Tyrone Nash and Carleton Scott grab just under 10 rebounds a game. They will be called on to do that and then some. The Irish frontcourt will need to stay active on the glass. With the Huskies swatting everything that flies in the paint, Nash and Scott will need to gather what opportunities they can to put points on the board.

Jonathan Peoples and Jack Cooley give the Irish valuable minutes off the bench.

Jerome Dyson leads four Huskies in double figures by averaging 18.5 points per game. Dyson can hurt an opponent in a variety of ways, including from behind the arc by hitting 30 percent (37—of—122) of his shots. He does the bulk of his damage inside the arc, though, driving to the basket and getting contact and finishing.

Stanley Robinson averages over 15 points and slightly less than eight rebounds. Robinson is the heart and soul of the Husky lineup.

As a team, the Huskies have made 754 trips to the free throw line. In comparison, the Irish have only taken 642 from the charity stripe. The Huskies thrive on contact and Kemba Walker leads the way, making 141 free throws. Walker averages over five assists and almost 15 points.

Gavin Edwards and Alex Oriakhi add 16 points and almost 14 boards.

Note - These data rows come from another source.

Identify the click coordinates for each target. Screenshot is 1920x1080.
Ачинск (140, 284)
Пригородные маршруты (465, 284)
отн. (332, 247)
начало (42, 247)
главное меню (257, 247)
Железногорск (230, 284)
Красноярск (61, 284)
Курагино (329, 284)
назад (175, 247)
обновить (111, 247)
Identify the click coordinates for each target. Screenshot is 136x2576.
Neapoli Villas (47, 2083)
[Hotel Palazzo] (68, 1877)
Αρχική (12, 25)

The two combine for four blocks a contest.


After getting a boost from Calhoun’s return, UConn came back to reality, losing at home against Louisville.

Notre Dame shot well in their last two games, but the Irish also out

rebounded Pitt (31—

21) and Georgetown (26

—15). This trend will need to continue if ND wants to be successful. UConn will not make it easy though. The Huskies have a rebound margin of +3.4.

Notre Dame is at home, which bodes well for their outside shooting. Their best defense will be their offense tonight, as the Irish play ball control and minimize UConn’s chances. In my opinion, Notre Dame makes it three in a row over Big East rivals.